An Integrating Comprehensive Trajectory Prediction with Risk Potential Field Method for Autonomous Driving
Kailu Wu, Xing Liu, Feiyu Bian, Yizhai Zhang, Panfeng Huang
TL;DR
This work tackles safe and efficient autonomous driving under interaction uncertainty by integrating a region-based trajectory predictor (TRTP) with a risk potential field for planning. TRTP predicts trajectories to multiple target regions with associated probabilities, enabling comprehensive multi-modal forecasting; the risk potentials derived from these predictions are embedded into a Model Predictive Contouring Control (MPCC) planner to balance safety and progress. The approach achieves strong prediction coverage and risk-aware planning, validated in nuScenes-based training and CARLA simulations, with quantitative gains over baselines and qualitative demonstrations in left-turn and merging scenarios. Overall, the combination of region-based trajectory prediction and risk-aware optimization offers a practical path to non-conservative yet safe autonomous driving in interactive environments.
Abstract
Due to the uncertainty of traffic participants' intentions, generating safe but not overly cautious behavior in interactive driving scenarios remains a formidable challenge for autonomous driving.

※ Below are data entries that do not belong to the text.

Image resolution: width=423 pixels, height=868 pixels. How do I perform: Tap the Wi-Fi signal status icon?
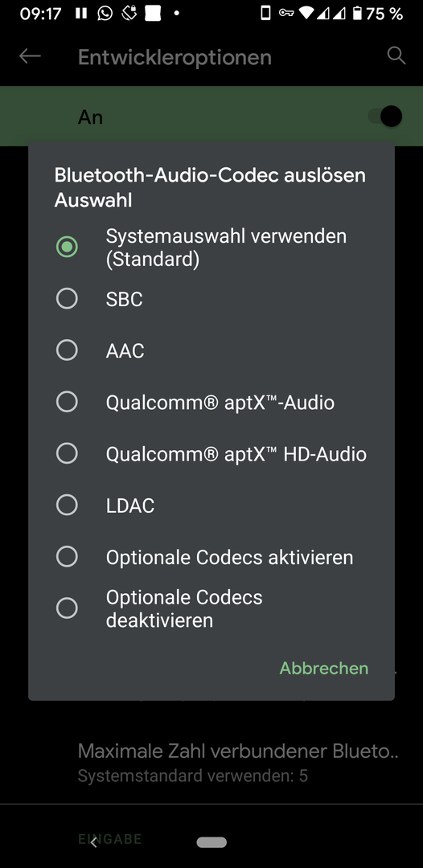pyautogui.click(x=306, y=14)

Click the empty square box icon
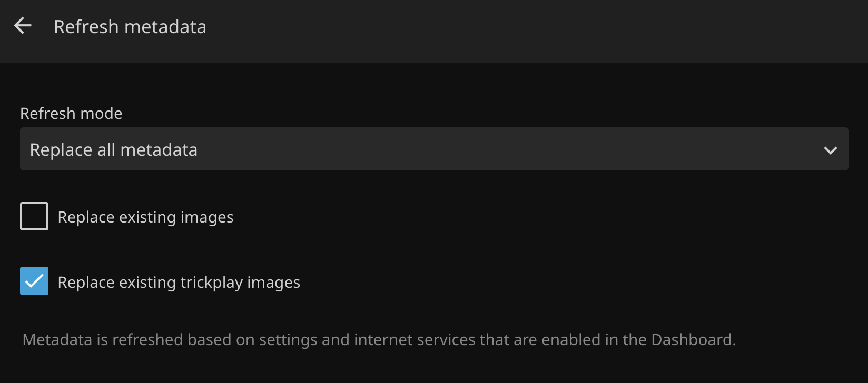pos(34,216)
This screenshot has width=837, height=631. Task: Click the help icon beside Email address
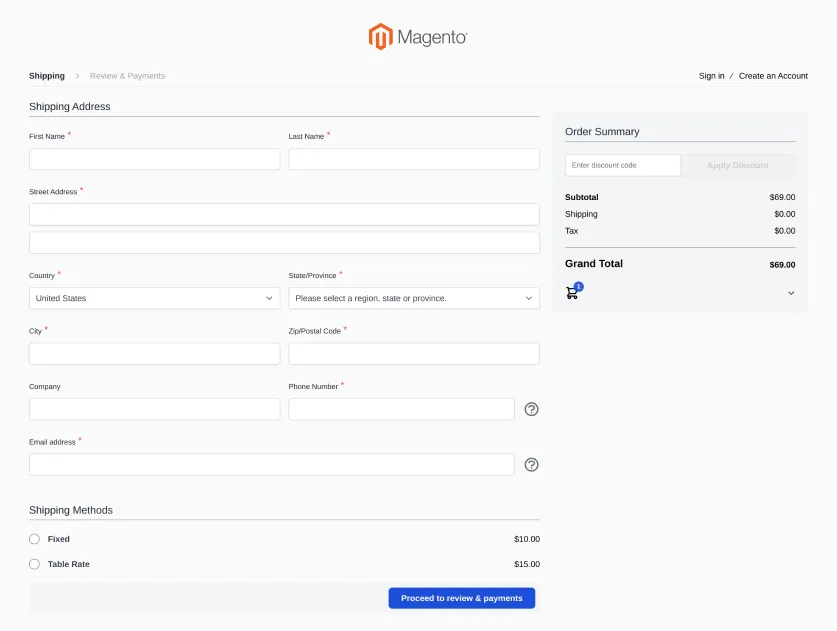(x=531, y=464)
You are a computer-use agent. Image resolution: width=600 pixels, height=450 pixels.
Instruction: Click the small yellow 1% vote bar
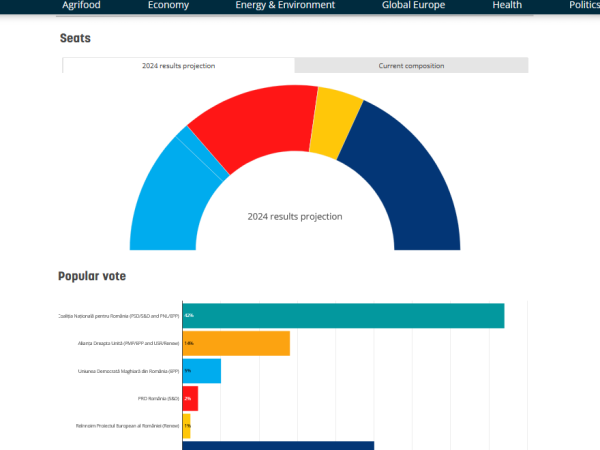pyautogui.click(x=186, y=425)
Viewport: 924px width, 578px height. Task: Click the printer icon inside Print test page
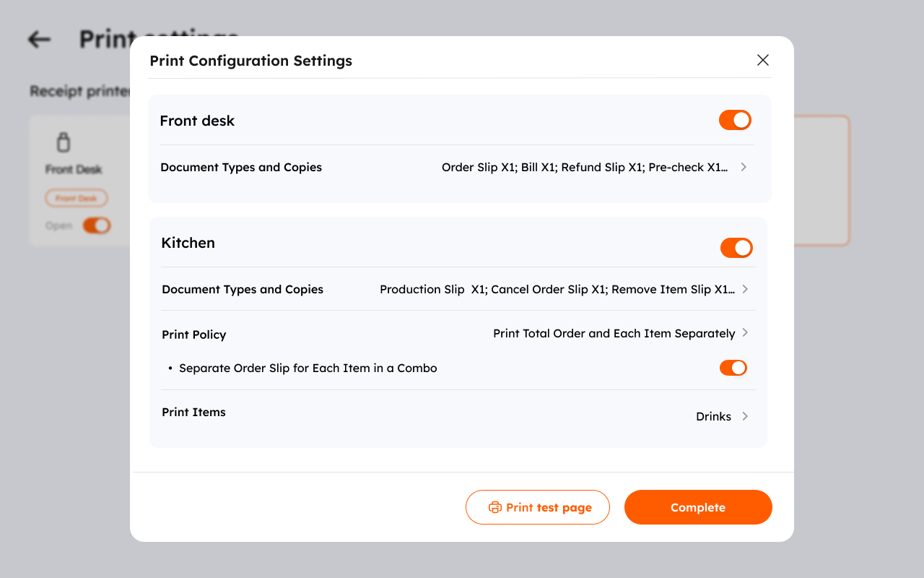tap(496, 507)
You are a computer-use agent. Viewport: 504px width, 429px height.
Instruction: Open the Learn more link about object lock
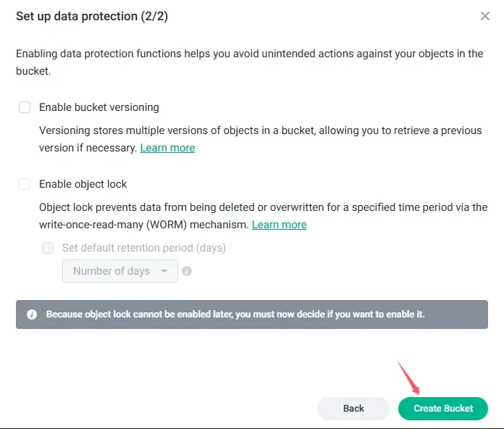click(279, 225)
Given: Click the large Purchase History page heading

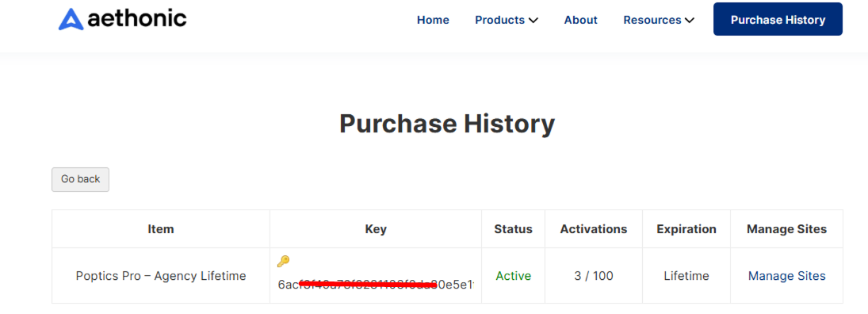Looking at the screenshot, I should coord(447,124).
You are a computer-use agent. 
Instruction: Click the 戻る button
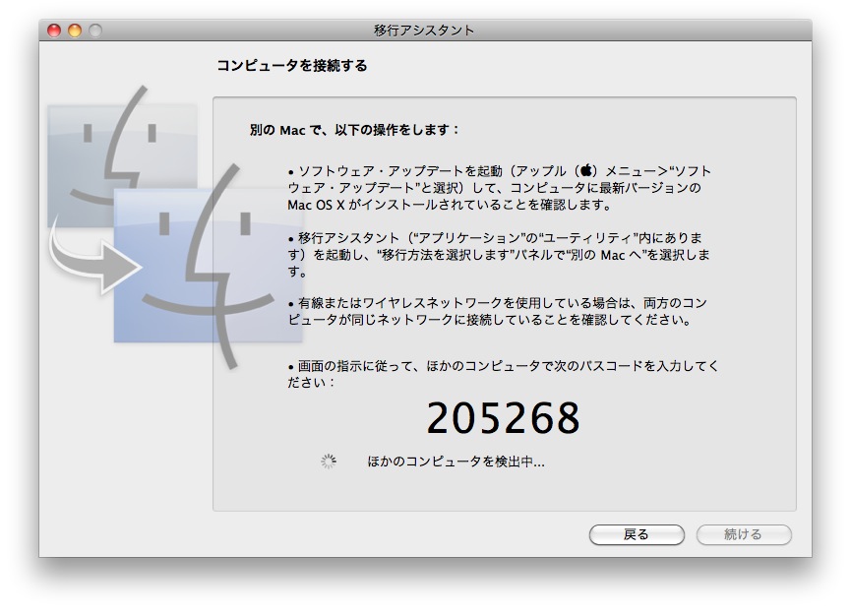pyautogui.click(x=636, y=534)
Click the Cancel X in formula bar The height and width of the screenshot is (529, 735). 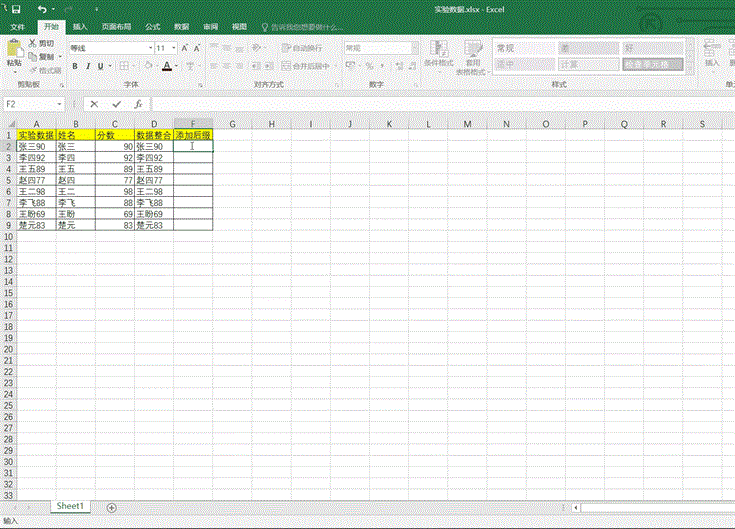94,104
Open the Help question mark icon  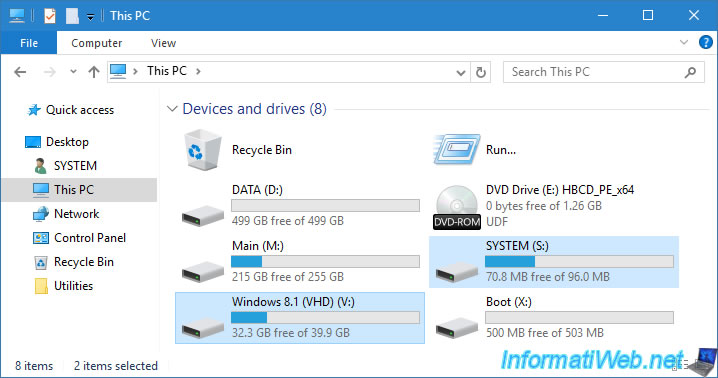(x=706, y=43)
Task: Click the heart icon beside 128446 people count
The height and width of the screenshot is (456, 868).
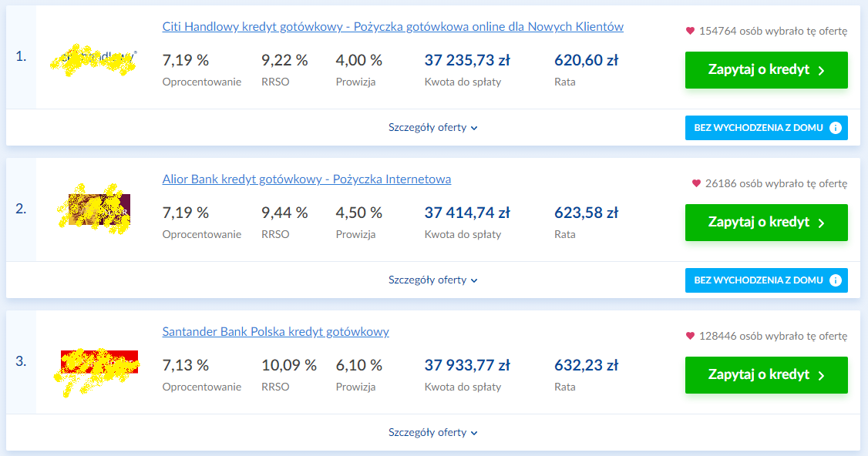Action: tap(690, 337)
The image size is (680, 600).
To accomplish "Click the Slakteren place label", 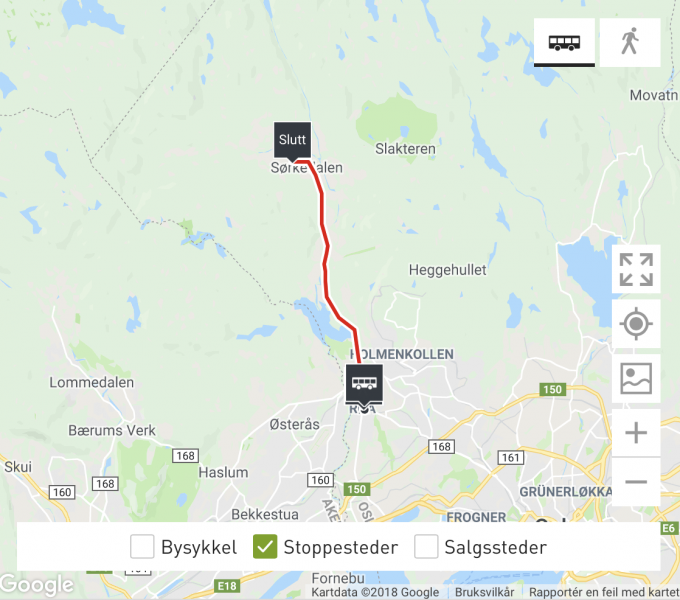I will (x=405, y=149).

In this paper, we address this issue by combining a deep learning-based trajectory prediction model with risk potential field-based motion planning. In order to comprehensively predict the possible future trajectories of other vehicles, we propose a target-region based trajectory prediction model(TRTP) which considers every region a vehicle may arrive in the future. After that, we construct a risk potential field at each future time step based on the prediction results of TRTP, and integrate risk value to the objective function of Model Predictive Contouring Control(MPCC). This enables the uncertainty of other vehicles to be taken into account during the planning process. Balancing between risk and progress along the reference path can achieve both driving safety and efficiency at the same time. We also demonstrate the security and effectiveness performance of our method in the CARLA simulator.